*** Opening Supplied data ***
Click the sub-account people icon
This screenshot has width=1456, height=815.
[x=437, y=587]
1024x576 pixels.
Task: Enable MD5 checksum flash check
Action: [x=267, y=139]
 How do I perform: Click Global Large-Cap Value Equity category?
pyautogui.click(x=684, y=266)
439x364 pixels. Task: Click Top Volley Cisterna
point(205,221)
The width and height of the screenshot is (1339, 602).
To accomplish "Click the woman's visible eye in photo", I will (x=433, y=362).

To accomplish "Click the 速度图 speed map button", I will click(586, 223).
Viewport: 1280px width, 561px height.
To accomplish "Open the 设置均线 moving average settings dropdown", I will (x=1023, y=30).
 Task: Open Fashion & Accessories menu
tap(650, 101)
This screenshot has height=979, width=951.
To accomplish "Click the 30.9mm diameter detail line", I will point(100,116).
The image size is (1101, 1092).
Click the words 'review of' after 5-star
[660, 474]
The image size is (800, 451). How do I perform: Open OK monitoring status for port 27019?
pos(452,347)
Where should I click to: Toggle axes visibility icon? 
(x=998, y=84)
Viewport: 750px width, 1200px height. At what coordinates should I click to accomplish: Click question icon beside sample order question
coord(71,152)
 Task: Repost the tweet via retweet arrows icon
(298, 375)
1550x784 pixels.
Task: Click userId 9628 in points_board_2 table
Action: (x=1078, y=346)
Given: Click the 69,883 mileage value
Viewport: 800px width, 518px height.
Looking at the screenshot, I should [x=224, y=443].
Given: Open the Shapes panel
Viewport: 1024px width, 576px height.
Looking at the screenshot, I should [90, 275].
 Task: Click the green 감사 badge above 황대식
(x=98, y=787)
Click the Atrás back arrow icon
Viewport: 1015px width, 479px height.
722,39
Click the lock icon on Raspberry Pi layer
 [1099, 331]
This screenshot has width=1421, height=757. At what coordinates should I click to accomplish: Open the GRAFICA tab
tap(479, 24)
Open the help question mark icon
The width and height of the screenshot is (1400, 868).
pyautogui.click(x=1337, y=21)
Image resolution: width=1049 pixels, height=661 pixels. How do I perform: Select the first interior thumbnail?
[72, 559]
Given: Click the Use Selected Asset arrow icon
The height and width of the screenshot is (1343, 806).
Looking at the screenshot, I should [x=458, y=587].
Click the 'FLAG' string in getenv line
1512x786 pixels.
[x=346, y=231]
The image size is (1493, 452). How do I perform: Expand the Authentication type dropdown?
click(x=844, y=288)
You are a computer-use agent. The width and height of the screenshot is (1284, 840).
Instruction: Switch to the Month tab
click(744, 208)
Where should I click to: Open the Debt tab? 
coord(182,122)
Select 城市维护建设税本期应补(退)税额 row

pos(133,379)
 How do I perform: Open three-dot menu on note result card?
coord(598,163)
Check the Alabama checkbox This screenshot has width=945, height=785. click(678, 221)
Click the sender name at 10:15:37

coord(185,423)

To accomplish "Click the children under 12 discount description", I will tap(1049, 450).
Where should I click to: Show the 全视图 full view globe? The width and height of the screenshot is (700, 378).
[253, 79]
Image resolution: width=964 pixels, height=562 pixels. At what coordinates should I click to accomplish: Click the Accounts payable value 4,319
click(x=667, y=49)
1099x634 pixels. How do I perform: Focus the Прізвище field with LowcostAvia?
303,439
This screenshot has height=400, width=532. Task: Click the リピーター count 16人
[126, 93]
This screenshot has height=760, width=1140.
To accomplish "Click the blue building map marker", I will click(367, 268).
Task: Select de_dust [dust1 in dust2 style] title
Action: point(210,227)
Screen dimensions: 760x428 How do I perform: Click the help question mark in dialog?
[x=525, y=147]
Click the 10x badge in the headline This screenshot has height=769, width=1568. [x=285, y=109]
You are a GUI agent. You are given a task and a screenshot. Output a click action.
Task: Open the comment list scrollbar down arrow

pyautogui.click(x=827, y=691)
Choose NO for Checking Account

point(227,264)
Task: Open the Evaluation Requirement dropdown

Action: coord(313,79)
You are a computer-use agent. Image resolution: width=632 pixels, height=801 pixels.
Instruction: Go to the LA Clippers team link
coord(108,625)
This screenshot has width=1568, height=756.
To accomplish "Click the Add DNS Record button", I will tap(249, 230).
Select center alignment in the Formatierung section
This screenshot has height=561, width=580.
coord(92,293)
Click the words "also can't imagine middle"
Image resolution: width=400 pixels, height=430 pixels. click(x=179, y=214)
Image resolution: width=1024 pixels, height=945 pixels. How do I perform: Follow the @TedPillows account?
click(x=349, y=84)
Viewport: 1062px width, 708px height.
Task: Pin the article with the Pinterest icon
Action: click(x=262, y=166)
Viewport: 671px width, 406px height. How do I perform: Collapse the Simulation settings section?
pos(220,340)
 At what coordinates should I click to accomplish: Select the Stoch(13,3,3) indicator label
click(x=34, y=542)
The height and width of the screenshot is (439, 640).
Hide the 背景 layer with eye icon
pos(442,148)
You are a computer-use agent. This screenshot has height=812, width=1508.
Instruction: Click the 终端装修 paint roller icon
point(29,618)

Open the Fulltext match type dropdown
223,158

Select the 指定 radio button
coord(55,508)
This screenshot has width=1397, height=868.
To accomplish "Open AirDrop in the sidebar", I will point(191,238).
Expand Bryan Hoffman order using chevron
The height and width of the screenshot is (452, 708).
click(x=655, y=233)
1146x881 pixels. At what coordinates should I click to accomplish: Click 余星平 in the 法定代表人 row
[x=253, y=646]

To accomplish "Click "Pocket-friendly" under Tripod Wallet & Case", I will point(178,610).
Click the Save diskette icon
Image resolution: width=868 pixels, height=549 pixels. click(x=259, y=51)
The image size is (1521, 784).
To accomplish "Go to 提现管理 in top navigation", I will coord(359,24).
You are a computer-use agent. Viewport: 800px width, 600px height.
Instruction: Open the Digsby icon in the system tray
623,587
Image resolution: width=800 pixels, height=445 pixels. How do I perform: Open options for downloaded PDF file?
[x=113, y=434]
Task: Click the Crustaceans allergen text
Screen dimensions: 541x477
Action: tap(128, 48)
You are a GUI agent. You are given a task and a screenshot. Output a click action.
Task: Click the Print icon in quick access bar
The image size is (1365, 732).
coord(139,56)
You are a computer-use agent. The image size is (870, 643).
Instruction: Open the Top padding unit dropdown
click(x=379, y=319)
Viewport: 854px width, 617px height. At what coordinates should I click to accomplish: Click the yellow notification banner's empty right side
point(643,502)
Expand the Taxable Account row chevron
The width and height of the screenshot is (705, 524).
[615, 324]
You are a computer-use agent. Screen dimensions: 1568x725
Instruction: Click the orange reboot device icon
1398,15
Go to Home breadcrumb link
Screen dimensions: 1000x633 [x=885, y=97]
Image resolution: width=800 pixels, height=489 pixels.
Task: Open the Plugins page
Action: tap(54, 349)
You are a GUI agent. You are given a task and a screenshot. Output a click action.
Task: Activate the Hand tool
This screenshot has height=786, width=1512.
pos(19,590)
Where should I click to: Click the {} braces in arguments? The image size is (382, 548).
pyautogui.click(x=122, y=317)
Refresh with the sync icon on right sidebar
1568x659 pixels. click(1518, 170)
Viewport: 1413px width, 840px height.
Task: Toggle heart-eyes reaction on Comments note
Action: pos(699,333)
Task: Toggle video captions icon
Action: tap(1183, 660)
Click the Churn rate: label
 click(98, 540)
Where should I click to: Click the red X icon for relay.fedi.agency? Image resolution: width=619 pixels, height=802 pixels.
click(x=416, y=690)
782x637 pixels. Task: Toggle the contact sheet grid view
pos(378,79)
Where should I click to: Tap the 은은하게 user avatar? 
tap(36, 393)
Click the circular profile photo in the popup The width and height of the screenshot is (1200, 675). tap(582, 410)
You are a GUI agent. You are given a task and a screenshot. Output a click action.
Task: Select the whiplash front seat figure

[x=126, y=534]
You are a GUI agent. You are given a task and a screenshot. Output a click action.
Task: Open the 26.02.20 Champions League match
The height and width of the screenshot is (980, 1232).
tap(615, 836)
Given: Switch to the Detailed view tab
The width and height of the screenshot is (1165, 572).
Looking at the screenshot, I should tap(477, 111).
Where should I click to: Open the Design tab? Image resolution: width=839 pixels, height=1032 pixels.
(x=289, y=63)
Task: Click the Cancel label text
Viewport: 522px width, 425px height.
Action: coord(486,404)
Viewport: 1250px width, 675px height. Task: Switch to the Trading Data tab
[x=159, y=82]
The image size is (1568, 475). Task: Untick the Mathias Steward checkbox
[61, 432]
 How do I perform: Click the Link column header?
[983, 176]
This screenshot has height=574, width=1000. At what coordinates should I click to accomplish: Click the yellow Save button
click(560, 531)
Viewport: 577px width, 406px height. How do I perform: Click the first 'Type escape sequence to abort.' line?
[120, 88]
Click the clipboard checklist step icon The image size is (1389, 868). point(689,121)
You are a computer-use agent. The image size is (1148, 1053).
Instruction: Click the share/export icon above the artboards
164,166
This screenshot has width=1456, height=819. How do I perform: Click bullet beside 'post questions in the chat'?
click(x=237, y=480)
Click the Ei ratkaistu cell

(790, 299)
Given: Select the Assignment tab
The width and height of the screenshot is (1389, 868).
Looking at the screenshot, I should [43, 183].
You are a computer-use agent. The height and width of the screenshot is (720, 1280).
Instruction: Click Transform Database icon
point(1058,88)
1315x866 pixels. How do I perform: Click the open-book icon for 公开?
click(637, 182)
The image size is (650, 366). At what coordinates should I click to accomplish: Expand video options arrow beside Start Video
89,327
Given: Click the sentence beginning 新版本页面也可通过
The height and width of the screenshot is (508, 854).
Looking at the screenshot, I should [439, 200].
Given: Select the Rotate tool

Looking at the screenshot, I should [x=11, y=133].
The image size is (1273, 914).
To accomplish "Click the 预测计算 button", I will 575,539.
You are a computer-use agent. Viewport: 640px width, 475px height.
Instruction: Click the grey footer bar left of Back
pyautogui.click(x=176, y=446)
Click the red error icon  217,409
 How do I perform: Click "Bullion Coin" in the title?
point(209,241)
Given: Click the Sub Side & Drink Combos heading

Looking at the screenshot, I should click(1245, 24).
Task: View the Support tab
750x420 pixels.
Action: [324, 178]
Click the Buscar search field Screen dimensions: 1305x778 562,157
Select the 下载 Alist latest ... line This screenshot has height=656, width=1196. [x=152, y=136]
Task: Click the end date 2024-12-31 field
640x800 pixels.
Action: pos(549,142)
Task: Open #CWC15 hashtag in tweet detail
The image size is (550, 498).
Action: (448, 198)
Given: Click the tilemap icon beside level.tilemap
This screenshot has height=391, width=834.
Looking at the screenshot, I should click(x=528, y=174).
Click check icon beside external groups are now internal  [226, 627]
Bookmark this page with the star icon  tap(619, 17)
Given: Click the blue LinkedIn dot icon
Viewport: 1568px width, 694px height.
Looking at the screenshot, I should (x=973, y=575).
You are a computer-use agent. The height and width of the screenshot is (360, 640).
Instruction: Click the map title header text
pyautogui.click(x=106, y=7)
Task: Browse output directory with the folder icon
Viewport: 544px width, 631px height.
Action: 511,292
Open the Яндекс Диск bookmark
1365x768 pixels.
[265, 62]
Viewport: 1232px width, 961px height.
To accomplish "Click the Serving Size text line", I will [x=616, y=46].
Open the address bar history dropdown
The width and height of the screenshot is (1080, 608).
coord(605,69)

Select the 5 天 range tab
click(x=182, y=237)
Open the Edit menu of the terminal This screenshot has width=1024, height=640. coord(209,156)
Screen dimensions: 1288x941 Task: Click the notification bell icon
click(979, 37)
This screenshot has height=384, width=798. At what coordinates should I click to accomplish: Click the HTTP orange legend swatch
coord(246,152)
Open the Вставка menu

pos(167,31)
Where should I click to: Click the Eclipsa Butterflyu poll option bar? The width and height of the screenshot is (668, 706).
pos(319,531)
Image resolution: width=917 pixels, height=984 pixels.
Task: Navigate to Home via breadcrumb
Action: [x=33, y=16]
*** Closing Supplied data ***
Gather, from the listing above, every line carrying the word "photo".

## Finished exercise
To accomplish "Click the woman's visible eye in photo", I will (x=433, y=362).
Click the circular profile photo in the popup The width and height of the screenshot is (1200, 675). tap(582, 410)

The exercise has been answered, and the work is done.